■ Recorded data

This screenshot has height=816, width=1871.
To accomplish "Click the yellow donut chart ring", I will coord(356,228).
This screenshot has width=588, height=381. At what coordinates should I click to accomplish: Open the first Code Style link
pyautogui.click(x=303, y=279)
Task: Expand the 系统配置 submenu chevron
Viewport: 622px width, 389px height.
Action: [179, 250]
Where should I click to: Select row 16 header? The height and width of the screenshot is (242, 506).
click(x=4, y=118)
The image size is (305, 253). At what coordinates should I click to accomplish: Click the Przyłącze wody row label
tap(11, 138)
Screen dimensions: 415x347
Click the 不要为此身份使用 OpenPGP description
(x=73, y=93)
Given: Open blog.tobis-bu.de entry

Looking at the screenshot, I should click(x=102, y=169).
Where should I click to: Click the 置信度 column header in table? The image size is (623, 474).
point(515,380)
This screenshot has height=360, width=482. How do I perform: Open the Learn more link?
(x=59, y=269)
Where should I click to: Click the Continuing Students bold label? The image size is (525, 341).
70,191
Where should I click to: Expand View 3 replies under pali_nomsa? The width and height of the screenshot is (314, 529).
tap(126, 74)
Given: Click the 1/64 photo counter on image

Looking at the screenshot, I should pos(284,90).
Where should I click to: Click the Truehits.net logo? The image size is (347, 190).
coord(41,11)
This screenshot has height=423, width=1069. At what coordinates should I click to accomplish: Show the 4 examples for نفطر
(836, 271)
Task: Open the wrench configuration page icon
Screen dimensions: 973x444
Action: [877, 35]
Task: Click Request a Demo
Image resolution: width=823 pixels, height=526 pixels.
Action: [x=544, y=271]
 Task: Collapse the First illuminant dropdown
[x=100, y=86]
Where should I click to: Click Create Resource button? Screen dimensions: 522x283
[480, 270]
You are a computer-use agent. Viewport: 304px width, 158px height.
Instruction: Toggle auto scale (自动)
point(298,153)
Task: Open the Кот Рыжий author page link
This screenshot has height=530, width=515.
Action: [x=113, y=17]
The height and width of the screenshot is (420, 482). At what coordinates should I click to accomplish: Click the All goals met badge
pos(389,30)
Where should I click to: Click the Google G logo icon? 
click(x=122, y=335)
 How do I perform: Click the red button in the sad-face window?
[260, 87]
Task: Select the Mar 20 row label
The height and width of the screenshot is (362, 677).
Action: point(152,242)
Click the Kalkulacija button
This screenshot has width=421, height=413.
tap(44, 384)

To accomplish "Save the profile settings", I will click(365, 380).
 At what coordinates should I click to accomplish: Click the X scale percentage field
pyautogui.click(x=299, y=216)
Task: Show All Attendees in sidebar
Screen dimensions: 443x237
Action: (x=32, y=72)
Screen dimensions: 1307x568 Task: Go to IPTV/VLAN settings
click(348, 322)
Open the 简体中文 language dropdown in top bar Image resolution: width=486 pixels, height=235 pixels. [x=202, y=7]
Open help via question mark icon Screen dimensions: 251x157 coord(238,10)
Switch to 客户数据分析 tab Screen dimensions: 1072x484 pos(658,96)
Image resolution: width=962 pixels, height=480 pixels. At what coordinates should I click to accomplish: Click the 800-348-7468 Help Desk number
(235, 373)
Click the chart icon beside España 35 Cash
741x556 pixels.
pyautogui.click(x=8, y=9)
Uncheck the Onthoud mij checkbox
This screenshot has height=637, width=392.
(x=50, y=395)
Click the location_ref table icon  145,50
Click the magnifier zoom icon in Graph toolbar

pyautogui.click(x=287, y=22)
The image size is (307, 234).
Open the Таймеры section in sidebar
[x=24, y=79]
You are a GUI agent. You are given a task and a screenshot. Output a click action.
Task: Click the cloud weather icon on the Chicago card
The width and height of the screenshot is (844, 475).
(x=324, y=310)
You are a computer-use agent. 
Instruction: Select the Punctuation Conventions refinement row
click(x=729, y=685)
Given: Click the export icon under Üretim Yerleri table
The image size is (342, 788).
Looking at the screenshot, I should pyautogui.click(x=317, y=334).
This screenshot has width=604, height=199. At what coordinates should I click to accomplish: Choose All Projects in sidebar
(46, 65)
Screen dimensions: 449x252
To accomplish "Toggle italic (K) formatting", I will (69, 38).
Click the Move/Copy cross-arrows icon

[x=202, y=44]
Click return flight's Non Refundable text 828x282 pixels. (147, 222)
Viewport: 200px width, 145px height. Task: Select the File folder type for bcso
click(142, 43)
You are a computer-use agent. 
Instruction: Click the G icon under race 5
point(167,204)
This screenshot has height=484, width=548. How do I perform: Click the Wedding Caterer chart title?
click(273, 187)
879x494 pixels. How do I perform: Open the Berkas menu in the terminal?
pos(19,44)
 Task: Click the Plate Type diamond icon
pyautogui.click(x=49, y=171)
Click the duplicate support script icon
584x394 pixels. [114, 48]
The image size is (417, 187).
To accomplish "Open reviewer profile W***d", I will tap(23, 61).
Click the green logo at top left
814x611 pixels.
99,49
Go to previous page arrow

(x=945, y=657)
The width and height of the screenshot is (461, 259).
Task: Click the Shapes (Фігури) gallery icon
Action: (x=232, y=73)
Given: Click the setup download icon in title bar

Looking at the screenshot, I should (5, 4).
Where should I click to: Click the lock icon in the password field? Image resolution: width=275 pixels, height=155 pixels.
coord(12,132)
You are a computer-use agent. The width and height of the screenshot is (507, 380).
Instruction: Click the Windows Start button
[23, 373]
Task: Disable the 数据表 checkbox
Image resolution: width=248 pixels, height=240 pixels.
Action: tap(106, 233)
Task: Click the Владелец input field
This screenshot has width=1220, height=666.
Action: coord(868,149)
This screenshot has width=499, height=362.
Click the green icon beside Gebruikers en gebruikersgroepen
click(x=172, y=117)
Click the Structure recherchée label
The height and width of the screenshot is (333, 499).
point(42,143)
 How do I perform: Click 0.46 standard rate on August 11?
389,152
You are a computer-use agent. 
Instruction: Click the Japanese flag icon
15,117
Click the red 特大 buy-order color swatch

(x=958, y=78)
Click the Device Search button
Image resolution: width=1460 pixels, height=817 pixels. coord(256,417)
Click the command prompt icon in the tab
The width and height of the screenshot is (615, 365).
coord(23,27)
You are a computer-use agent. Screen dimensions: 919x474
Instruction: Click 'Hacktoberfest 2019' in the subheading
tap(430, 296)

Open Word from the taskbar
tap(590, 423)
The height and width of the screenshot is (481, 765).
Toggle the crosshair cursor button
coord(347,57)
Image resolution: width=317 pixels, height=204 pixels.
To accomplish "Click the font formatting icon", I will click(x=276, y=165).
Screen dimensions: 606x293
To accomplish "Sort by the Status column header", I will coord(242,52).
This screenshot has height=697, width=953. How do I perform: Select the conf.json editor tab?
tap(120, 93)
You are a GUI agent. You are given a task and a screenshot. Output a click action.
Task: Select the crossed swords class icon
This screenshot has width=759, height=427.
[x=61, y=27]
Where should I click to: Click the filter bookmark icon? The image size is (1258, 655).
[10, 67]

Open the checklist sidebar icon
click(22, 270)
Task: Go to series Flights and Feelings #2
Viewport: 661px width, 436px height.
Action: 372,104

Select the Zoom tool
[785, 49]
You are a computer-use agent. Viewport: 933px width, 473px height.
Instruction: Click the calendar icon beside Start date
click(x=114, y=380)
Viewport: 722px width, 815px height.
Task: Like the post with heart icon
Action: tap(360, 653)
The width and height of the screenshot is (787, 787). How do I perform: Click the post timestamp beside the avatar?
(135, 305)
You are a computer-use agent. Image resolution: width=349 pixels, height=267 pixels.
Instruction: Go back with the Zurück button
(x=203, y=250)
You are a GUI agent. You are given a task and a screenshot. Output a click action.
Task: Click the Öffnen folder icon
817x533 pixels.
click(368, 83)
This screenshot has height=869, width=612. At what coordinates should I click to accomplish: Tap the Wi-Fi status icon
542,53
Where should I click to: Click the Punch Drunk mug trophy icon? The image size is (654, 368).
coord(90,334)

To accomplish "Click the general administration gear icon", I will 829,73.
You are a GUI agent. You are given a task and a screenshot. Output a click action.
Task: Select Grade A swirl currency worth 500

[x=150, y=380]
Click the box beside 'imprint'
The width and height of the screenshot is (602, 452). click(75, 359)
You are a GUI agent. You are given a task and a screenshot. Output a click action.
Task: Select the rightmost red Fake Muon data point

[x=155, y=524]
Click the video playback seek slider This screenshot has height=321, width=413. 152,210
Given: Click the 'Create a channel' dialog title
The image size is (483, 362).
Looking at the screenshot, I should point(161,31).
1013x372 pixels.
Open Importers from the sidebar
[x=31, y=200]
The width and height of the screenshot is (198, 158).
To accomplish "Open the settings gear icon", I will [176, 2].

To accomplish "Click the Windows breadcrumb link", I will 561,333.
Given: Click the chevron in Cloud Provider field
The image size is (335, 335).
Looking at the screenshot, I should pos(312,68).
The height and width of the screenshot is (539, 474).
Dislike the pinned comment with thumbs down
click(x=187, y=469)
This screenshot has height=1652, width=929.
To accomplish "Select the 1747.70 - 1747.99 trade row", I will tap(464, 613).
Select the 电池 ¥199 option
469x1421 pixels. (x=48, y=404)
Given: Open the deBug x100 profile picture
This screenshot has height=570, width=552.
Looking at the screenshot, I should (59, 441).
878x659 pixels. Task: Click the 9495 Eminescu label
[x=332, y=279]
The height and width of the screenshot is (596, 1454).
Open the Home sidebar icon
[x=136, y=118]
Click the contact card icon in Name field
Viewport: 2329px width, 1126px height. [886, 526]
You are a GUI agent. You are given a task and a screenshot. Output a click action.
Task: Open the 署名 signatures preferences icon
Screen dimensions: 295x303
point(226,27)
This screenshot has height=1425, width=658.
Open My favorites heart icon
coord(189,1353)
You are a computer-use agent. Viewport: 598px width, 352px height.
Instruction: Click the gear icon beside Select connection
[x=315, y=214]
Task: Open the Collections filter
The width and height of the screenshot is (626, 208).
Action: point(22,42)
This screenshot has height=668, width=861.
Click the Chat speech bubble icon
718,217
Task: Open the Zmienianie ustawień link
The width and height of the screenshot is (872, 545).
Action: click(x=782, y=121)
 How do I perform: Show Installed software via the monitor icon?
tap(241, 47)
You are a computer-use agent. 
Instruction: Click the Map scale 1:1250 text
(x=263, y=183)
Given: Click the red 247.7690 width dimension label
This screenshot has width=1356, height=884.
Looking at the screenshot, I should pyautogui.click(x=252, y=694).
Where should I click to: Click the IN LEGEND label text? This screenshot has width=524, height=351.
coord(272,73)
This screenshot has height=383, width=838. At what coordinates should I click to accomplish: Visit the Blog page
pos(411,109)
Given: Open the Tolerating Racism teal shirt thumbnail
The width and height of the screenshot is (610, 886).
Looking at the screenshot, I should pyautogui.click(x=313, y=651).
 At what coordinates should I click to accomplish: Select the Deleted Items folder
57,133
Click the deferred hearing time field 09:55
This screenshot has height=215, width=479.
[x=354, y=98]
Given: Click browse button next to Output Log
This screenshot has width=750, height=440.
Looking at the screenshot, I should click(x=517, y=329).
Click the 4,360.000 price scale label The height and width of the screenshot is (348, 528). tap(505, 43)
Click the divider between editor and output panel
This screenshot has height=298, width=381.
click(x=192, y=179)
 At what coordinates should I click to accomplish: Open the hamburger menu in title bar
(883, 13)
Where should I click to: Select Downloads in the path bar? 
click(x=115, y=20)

■ TASK TO COMPLETE
Among the entries, how many lines contain the string "chevron"? Give the number without anything else.

■ SOLUTION TO THE EXERCISE
2